Grow Your Own… Tomatoes

28 February 2014

Coast Radio News
Local News

Grow Your Own

If you learn one thing from this weekend’s Home and Garden Show, Lisa Sedlacek wants it to be that, in fact, you can grow your own.

Lisa Sedlacek – “Tomatoes!  In Florence!”

One of the outdoor displays greeting visitors at the Florence Events center this weekend will be a do-it-yourself raised bed greenhouse.

Lisa Sedlacek – “The materials you can just buy in town and you can put it up in an afternoon and it’s real inexpensive.  It’s redwood and pipe and greenhouse plastic.”

When you move inside the show you’ll be greeted by nearly three-dozen exhibitors and hundreds of products.  Sedlacek and her company, Laurel Bay Gardens, will have a prominent display right smack dab in the middle.

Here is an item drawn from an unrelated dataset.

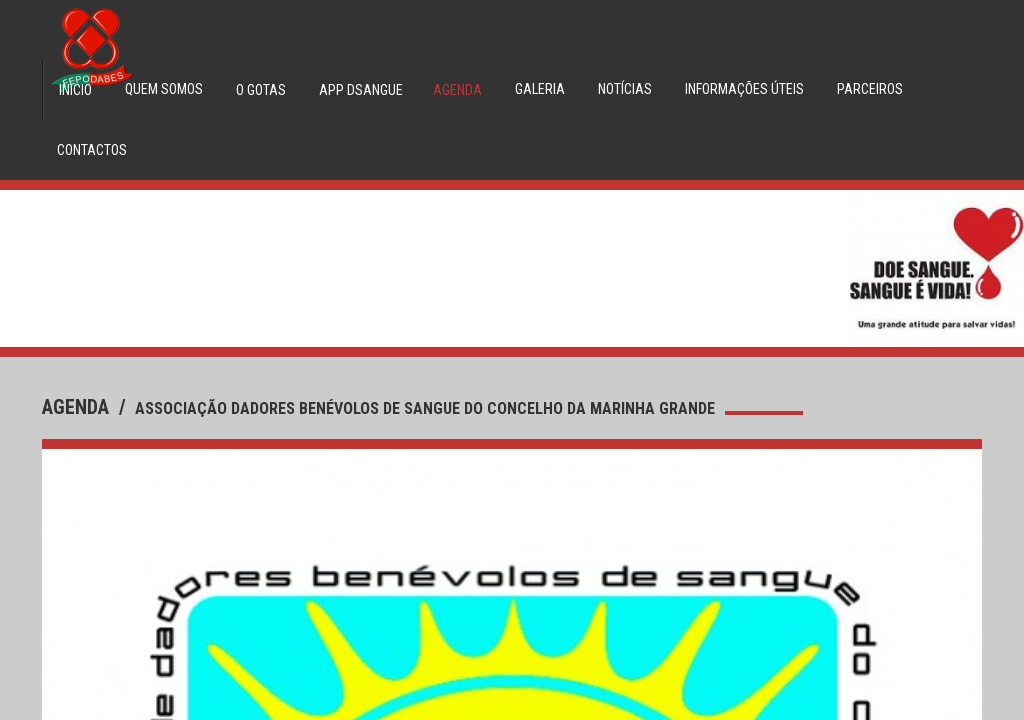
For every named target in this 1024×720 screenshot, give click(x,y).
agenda (78, 407)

Lisa Sedlacek – “We have this Italian Goddess who is going to be hidden in the branches and then she has this modern metal behind her.”

The show is open from two to six this afternoon… ten to six tomorrow… then wraps up Sunday from 11 to three.

Parking in Old Town

Florence City Councilors will bring up a topic once again next week that has dominated conversations repeatedly over the years:   Whether or not to ease parking requirements for businesses in Old Town.

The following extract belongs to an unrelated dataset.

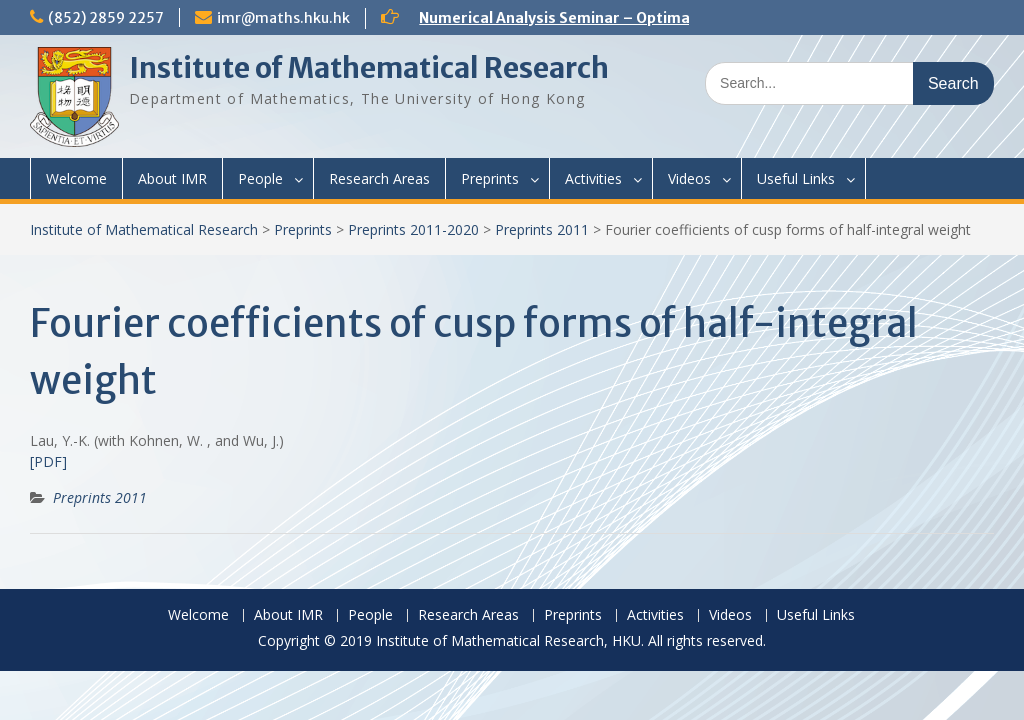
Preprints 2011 (542, 229)
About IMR (172, 178)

Balancing the need for new businesses to provide adequate parking… and the availability of space for that parking has been a council goal.  Monday they will talk about the possibility of easing those requirements by as much as 50-percent.

In her report to the Council on the matter, City Manager Jacque Betz said changes to the parking requirements could “potentially spur development and increase viability of vacant buildings within the Old Town district.”

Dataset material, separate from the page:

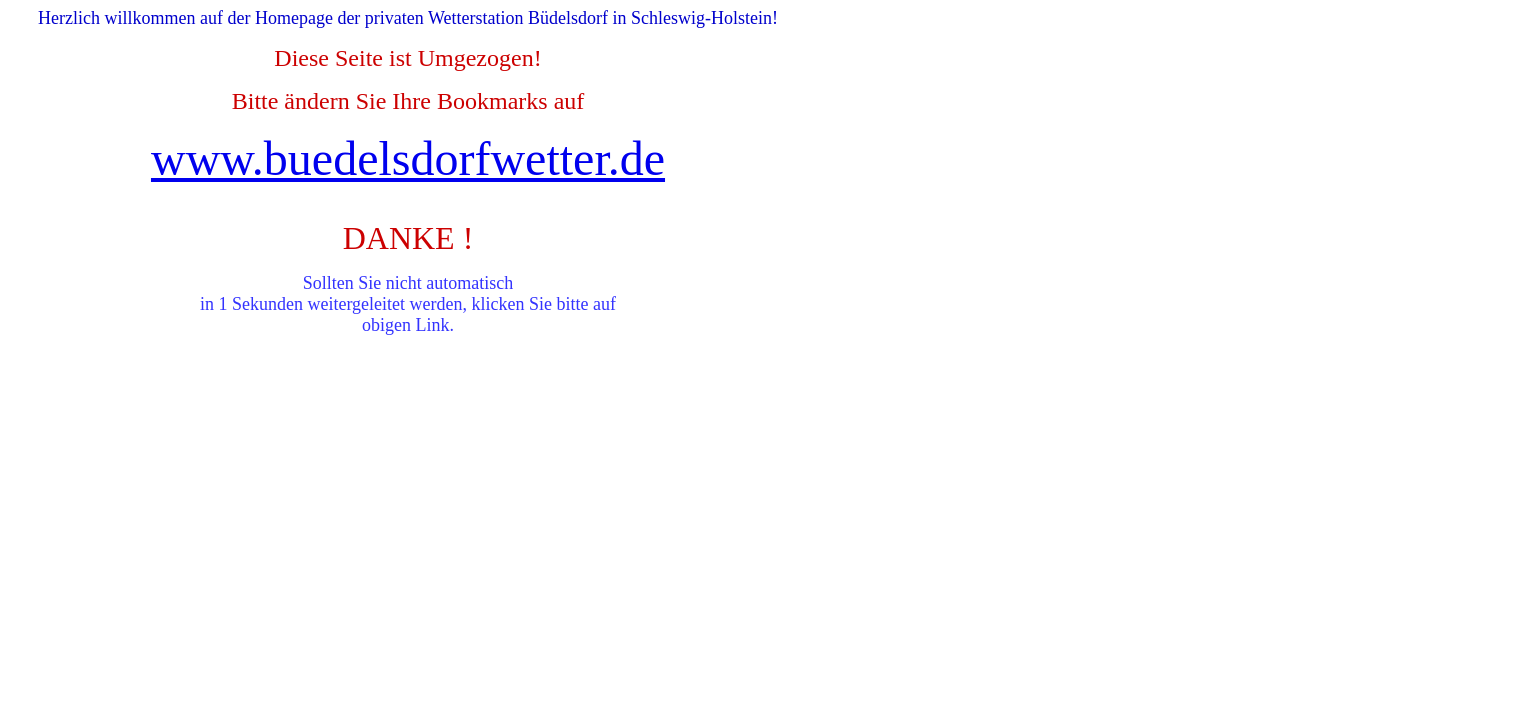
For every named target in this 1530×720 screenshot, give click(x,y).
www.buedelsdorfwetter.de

Part of the discussion will center on whether or not to pursue formation of an “Old Town Parking District”.

That meeting is Monday evening, seven pm, at City Hall.

County Administrator Candidate Pondering Offer

Mo-crow-high-ski… that’s how you say the last name of the man currently considering a job offer to become Lane County’s top administrator.

Steve Mokrohisky (mo-KRO-hi-skee) may be coming from a very small county in rural Nevada, but he has previous experience at the top level of government in metropolitan areas of Wisconsin.  That’s according to West Lane County Commissioner Jay Bozievich.

Jay Bozievich – “Steve is a highly qualified candidate and I was really impressed with him in the interview process, particularly our follow-up interview on Wednesday and therefore I’m fully supporting our offer to him and I really hope that he accepts.”

The Board of Commissioners offered the job Wednesday to Mokrohisky.  He would replace Liane Richardson who was fired by the Board in August.